La mère encombrée par ses paquets a dû lâcher le petit garçon qui, descendu du trottoir, a été tamponné par le marchepied, puis renversé sur la voie. La voiture est passée deux fois sur le petit garçon. La première lorsqu’il est tombé, la seconde lors de la marche arrière.
Rien dans le rapport ne dit qui ils sont.
Son état désespéré laissait craindre un décès que je n’ai pas trouvé dans les registres. C’est plutôt une bonne nouvelle.
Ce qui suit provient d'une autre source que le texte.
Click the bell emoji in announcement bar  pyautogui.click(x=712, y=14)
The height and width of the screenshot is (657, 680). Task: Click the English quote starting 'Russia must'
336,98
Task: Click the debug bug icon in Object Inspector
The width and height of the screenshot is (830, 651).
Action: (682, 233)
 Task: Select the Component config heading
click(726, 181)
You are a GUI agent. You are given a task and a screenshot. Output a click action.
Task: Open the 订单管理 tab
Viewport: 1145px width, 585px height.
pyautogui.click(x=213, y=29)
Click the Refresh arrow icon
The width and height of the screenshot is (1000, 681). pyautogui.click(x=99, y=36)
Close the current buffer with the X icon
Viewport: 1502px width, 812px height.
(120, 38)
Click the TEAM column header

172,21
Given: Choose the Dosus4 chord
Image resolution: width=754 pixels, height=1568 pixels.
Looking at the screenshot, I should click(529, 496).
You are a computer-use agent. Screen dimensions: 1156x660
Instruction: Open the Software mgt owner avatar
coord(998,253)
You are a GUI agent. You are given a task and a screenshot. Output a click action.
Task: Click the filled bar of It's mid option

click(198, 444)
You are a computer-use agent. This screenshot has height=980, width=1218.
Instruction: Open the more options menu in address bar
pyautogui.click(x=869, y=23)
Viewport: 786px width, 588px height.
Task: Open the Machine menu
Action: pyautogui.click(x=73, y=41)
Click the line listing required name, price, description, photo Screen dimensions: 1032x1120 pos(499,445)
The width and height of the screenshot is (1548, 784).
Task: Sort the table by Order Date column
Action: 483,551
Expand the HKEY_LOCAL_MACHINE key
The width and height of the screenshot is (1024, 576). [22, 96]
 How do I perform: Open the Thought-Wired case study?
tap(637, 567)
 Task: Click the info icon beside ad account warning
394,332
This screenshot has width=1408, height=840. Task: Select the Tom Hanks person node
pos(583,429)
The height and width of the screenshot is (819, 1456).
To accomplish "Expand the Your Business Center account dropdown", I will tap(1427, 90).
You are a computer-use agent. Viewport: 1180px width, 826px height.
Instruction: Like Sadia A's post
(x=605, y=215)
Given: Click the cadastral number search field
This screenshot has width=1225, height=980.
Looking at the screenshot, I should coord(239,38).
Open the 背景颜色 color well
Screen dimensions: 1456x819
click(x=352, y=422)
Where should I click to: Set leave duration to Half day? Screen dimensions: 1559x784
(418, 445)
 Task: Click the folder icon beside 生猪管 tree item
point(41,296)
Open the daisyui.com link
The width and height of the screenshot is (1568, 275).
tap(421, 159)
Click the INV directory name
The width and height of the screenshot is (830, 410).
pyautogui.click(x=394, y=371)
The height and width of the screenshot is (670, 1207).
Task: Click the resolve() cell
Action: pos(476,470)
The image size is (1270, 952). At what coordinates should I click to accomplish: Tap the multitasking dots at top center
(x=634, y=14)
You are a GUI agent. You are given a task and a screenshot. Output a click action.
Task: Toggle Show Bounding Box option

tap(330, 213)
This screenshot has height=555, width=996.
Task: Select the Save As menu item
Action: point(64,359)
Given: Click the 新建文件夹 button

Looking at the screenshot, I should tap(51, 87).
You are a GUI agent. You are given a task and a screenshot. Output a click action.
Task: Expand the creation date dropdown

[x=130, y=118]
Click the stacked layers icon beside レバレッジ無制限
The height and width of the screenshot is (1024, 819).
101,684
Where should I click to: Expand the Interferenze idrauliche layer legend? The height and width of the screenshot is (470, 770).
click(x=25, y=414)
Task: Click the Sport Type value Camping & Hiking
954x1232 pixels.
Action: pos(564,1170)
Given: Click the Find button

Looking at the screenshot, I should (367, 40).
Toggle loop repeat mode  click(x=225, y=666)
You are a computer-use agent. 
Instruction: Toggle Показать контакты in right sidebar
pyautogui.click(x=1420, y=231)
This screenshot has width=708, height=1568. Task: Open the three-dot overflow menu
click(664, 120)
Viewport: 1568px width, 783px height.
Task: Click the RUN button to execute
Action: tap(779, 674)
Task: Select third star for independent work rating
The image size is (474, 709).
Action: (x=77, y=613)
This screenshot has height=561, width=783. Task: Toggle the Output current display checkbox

Alors, de base en base et de registre en registre, la piste me mène à un petit garçon, Maxime François Maurice Cointepas, fils de Paul Pascal Fernand Cointepas, employé au chemin de fer d’Orléans et de Angèle Marguerite Guérizec, né à Orléans, le 29 mars 1908.
Si c’est bien notre jeune estropié, il a vécu jusqu’en 1982, date de son décès à Saint-Michel d’Entraygues, en Charente. Mais une mention marginale m’interpelle. Le 10 juin 1920, le tribunal de Blois (oui, Blois) le déclare pupille de la nation.
Effectivement, Paul Pascal Fernand Cointepas, son père, est Mort pour la France le 26 décembre 1915, à Blois, en service commandé. Il était sous-lieutenant à la 3e section des chemins de fer de campagne.
Et sa mort n’est pas sans rappeler l’accident qui a estropié son fils. Sous-chef à la petite vitesse, il a été écrasé entre le tander et un pilier. La poitrine défoncée, il est mort de ses blessures. Il avait trente-six ans.